The Iraq war has contributed considerably to our current dilemma. The conflict has taken nearly one million barrels of Iraqi oil per day off line.(The exact amount that the administration is trying to replace by pressuring OPEC) In other words, the astronomical prices at the pump are the direct result of Bush's war. The media has failed to report on the negative affects the war has had on oil production, just as they have obscured the incredibly successful insurgent strategy of destroying pipelines. This isn't a storyline that plays well to the American public, who expected that Iraq would be paying for its own reconstruction by now. Instead, the resistance is striking back at the empire's Achilles heel (America's need for massive amounts of cheap oil) and its having a damaging affect on the US economy.
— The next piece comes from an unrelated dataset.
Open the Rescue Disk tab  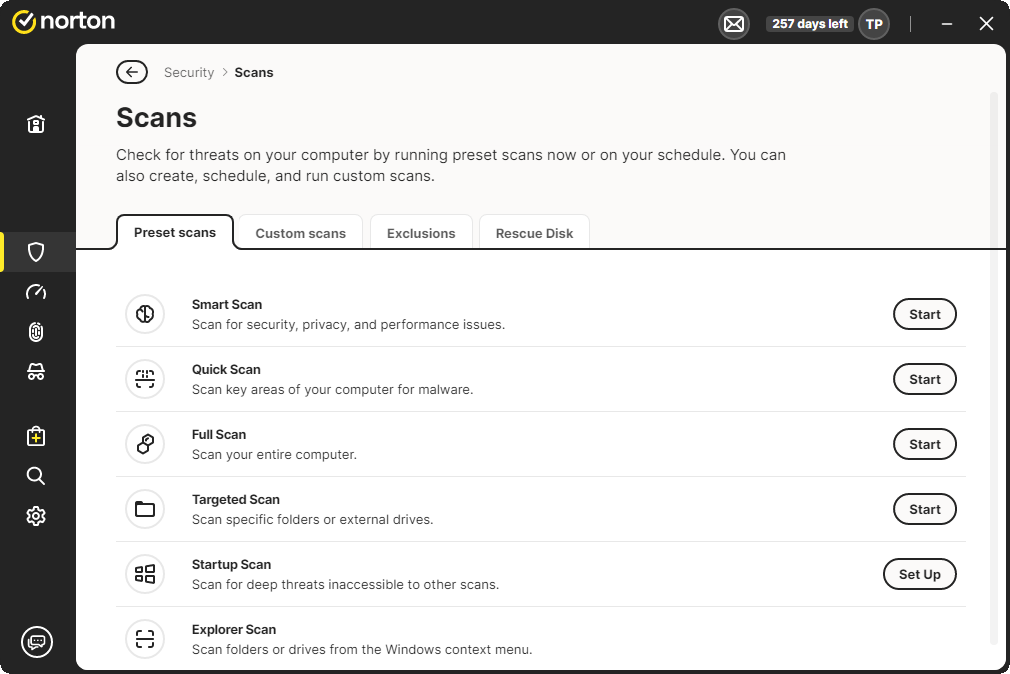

Just as the economy cannot float along with sharp increases in oil prices, so too, Bush's profligate deficits threaten the dollar's status as the world's reserve currency. This is much more serious than a simple decline in the value of the dollar. If the major oil producers convert from the dollar to the euro, the American economy will sink almost overnight. If oil is traded in euros then central banks around the world would be compelled to follow and America will be required to pay off its enormous $8 trillion debt. That, of course, would be doomsday for the American economy. But, a recent report indicates that two-thirds of the world's 65 central banks have already "begun to move from dollars to euros." The Bush plan to savage the dollar has been telegraphed around the world and, as the New York Times says, "the greenback has nowhere to go but down". There's only one thing that the administration can do to ensure that energy dealers keep trading in dollars.control the flow of oil. That means that an attack on Iran is nearly a certainty.



The difficulties facing both the dollar and the economy are not insurmountable. The world has been more than willing to compensate for America's wasteful spending as long as America shows itself to be a responsible steward of the global economy. However, the administration's military and economic recklessness suggests that some of the key players on the world stage (particularly Russia, Iran, Venezuela, Germany, France, China, Brazil) are collaborating on an alternate plan; a contingency plan. If Iran is bombed in an unprovoked act of aggression, we will certainly see this plan activated. The most likely scenario would be a quick switch to the euro that would have grave implications for the American economy. (Russia has already indicated that it will do this) For Iran, an attack would justify arming disparate terrorist organizations with the weaponry they need to attack American and Israeli interests wherever they may be. In any event, an unprovoked attack will dispel the remaining illusions about Bush's war against terror and confirm to everyone that we are engaged in a new world war; a conflict for global domination.



The neoliberal chickens have come home to roost. America has become the latest staging ground for the eccentric economic policies of the Washington Consensus. The towering national debt coupled with the staggering trade deficits have put the nation on a precipice and a seismic shift in the fortunes of middle-class Americans is looking more likely all the time. The New York Times summarized the country's prospects like this:



"The economic repercussions could unfold gradually, resulting in a

long, slow decline in living standards. Or there could be a quick

unraveling, with the hallmarks of an uncontrolled fiscal crisis."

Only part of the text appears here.